- _TEXT EXTRACT_:
-- START --

Cowen Inc. (NASDAQ:COWN) (“Cowen” or the “Company”) today announced that
it intends to offer, subject to market and other conditions, certain
convertible senior notes due 2022 to qualified institutional buyers
pursuant to Rule 144A under the Securities Act of 1933, as amended. The
Company also expects to grant a 30-day option to the initial purchasers
to purchase certain additional notes on the same terms and conditions.

The interest rate, conversion rate and other terms of the notes will be
determined at the time of pricing of the offering. When issued, the
notes will be unsecured senior obligations of Cowen. The Company expects
to pay interest on the notes semi-annually on June 15 and December 15 of
each year, commencing June 15, 2018. The notes will mature on December
15, 2022, unless earlier repurchased, redeemed or converted prior to
such date. Prior to September 15, 2022, the notes will be convertible
only under certain conditions. Thereafter, until the close of business
on the second business day immediately preceding the maturity date of
December 15, 2022, the notes will be convertible at any time.
Conversions of the notes will be settled by the delivery and/or payment,
as the case may be, of Class A common stock, cash, or a combination
thereof, at the Company’s election; provided that the Company may not
issue in excess of 19.9% of its Class A common stock upon conversion of
the notes unless and until such issuance is approved by the Company’s
stockholders. The Company will not have the right to redeem the notes
prior to December 15, 2020 and thereafter may only redeem the notes
under certain conditions.

The Company intends to use the net proceeds from the offering for
general corporate purposes, including the repayment or repurchase of a
portion of the Company’s outstanding 3.0% cash convertible notes due
2019 and the repurchase of up to $25 million of the Company’s shares of
its Class A common stock.

The Company expects to use up to $25 million of the net proceeds from
the offering to repurchase shares of its Class A common stock from
purchasers of the notes in privately negotiated transactions, which are
expected to be consummated substantially concurrently with closing of
the offering. The price of the Class A common stock repurchased in these
transactions is expected to equal the closing price per share of the
Company’s Class A common stock on the date of the pricing of the
offering. Repurchases of shares of the Company’s Class A common stock
could increase, or prevent a decrease in, the market price of the
Company’s Class A common stock or the notes. In the case of repurchases
effected concurrently with this offering, this activity could affect the
market price of the Company’s Class A common stock concurrently with the
pricing of the notes, and could result in a higher effective conversion
price for the notes.

This press release does not constitute an offer to sell or the
solicitation of an offer to buy the notes or any other securities, nor
will there be any sale of notes or any other securities in any state or
jurisdiction in which such offer, solicitation or sale would be unlawful
prior to registration or qualification under the securities laws of any
such state or jurisdiction. The notes offered will not be or have not
been registered under the Securities Act and may not be offered or sold
in the United States absent registration or an applicable exemption from
registration requirements.

About Cowen Inc.

-- END --

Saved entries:
-- START --

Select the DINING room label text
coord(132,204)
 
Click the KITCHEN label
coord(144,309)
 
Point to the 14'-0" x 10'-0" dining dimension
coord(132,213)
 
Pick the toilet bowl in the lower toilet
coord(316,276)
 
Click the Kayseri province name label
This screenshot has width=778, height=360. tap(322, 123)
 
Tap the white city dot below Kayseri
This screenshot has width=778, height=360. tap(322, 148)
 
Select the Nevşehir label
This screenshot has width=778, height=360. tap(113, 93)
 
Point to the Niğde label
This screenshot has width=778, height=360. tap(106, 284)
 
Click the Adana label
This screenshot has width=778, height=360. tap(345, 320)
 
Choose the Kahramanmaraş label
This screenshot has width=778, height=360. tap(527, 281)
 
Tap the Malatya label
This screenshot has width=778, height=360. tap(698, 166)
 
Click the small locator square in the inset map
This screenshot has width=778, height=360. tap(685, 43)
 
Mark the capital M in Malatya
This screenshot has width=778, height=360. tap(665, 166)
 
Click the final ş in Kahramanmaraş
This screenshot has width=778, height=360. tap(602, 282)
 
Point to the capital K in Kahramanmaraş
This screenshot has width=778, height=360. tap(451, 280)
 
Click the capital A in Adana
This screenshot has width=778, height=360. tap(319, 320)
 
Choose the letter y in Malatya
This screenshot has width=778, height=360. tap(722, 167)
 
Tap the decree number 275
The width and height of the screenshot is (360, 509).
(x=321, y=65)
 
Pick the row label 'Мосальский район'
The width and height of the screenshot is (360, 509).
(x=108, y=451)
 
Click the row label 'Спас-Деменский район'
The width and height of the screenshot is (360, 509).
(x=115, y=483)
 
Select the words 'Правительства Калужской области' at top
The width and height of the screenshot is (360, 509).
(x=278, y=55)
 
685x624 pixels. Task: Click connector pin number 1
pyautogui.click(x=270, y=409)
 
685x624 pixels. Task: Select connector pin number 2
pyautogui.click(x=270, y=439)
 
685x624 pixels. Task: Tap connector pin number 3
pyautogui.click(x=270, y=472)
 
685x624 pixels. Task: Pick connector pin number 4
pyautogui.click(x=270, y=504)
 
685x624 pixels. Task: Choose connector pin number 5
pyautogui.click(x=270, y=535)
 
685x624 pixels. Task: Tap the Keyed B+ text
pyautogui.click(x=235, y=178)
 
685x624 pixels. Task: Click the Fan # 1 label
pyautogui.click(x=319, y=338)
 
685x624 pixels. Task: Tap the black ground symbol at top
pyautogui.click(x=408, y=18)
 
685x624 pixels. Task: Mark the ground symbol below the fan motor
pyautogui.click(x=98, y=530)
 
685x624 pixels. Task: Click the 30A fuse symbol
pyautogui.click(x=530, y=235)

-- END --

- _PARTS OF THE EXERCISE_:
1 – List every date in the Cowen notes press release that gives a month, day, and year, naming each distinct date once.
2 – Report how many lines of the saved entries contain the string "Kayseri", with case counting.
The press release and the saved entries have nothing to do with each other.

- _RESULTS FOR EACH TASK_:
1 –
June 15, 2018
December 15, 2022
September 15, 2022
December 15, 2020

2 – 2